Rising costs and supply chain challenges delay trenching work
Bermuda’s drivers were given bad news yesterday — the three-year time span to complete extensive road trenching is to double.
But Lieutenant-Colonel David Burch, the public works minister, also outlined a string of repairs coming up for sections of road with poor surfacing.
Colonel Burch told MPs that the island-wide dig installing Belco cables and other utilities, which started in 2020, had hit immediate complications with the outbreak of the Covid-19 pandemic.
“Now that we are in March of 2023 — it is clear that the original timeline, which was set in 2020 of 36 months, will be exceeded.
“No one needs to ask why the delay? Mr Speaker, simply put, what was declared in March 2020? The Covid-19 pandemic! The timeline essentially will be doubled.”
Concurrent with Belco’s $250 million plan, which marks a significant upgrade to the power company’s underground high-voltage system, has been the installation at the East End of new water sewage and telecommunications lines.
He called the job “a massive logistical undertaking that has covered virtually the entire island”, entailing 17 miles of trenching.
But its progress has also been hampered by the rising costs of supplies, materials and equipment.
Six projects in different parts of the island have been finished on schedule and four others will be wrapped up by the end of this year.
But a section of the dig on Middle Road from Warwick into Southampton is awaiting the delivery of pipe and will restart next month.

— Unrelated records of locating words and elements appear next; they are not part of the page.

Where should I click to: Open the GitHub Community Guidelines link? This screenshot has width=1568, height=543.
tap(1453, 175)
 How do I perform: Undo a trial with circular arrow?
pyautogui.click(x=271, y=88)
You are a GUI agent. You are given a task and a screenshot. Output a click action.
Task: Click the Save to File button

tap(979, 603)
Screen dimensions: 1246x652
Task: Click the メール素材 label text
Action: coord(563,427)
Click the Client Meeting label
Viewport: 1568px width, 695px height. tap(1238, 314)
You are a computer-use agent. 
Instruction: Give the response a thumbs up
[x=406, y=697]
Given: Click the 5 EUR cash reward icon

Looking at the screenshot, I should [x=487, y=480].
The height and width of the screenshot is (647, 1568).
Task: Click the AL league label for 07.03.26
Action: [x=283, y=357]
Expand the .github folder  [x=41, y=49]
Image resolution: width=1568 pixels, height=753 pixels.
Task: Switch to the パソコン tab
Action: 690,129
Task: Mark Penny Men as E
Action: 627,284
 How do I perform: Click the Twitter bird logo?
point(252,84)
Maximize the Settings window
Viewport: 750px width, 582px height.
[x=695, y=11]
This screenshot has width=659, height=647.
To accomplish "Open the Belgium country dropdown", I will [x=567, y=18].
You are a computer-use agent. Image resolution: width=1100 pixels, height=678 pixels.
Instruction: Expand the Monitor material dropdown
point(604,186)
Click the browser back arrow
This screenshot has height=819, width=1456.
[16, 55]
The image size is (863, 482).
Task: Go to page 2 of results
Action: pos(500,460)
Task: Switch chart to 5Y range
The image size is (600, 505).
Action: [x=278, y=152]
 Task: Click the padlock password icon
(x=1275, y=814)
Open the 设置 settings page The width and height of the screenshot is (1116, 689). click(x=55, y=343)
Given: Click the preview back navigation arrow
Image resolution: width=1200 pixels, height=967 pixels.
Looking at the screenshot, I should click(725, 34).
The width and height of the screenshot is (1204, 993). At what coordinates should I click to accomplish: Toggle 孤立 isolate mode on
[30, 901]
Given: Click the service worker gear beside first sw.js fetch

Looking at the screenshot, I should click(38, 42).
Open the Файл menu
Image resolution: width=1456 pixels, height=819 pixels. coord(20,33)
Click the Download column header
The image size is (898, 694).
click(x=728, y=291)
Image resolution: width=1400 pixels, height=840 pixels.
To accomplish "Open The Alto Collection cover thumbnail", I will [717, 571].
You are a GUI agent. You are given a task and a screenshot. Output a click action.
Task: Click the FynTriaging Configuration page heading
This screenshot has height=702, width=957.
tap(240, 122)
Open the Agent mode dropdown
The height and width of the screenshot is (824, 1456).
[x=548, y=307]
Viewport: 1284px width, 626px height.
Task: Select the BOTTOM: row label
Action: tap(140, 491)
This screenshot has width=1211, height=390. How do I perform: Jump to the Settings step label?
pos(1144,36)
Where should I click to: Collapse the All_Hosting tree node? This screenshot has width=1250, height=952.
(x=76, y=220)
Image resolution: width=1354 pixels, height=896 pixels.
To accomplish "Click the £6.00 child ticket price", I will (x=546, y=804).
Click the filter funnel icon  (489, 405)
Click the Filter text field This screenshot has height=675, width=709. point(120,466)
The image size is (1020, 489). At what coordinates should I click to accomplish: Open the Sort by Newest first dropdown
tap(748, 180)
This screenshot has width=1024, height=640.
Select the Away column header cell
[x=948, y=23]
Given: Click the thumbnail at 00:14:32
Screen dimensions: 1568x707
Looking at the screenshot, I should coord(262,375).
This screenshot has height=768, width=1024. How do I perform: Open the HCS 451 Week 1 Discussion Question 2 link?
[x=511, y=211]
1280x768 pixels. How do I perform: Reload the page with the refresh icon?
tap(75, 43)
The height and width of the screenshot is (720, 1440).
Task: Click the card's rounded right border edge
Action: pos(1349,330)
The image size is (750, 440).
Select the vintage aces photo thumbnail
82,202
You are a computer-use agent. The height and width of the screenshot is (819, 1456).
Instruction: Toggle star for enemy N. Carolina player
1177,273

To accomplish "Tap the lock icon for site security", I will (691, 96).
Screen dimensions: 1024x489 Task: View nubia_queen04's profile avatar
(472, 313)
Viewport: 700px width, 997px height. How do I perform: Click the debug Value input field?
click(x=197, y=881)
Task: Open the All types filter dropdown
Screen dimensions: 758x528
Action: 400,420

Colonel Burch also addressed the uneven road surfaces left in areas where trenching has been finished.
The bumpy roads are as a result of temporary surfacing — with permanent and smooth asphalt to be put in place once the roads have settled after about a year.
Smoother roadways have come into effect around Harrington Sound in Hamilton Parish, and at the entrance to St David’s.
But Colonel Burch warned that Belco still needed to carry out further digs on the island’s roads — which stands to delay the laying of permanent asphalt on “most of the trenched roadways”.
He said the power company needed to dig “pull holes” at 800ft intervals on roads, allowing technicians to connect high voltage cable lines along the new conduits.
The digging of the 8ft by 30ft holes and connecting of cables for the east of the island, all the way to the electrical sub station at the National Sports Centre, is expected to wrap up this September.
The cable work will then get under way for the west to the sub station at Evans Bay in Southampton.
Colonel Burch turned to the increase in funding for road works pledged in the 2023-24 Budget.
The Ministry of Public Works will be bolstered by help from East End Asphalt Company.
He told the House: “A number of areas have been identified such as Middle Road Warwick between the former TN Tatem Middle School and the MarketPlace in Southampton.”
Others include South Road in front of Lindo’s Warwick, Crawl Hill near the Esso Service Station and Collector’s Hill in Smith’s.
“Other areas can be added to the list when reported,” he said.
Temporary paving will be laid down in the problem areas to “improve the driving experience” until a permanent surface can be added.
Rising costs and supply chain challenges “continuously hinder accurate planning”, Colonel Burch added.
He noted a recent Request for Proposal to get a supply of asphalting aggregate – which would have to be imported.
Colonel Burch said: “The immediate pain for the motoring public is well worth it.”
The work will protect utilities for years to come, he said, meaning “the need to dig up the roads in the future should be minimised”.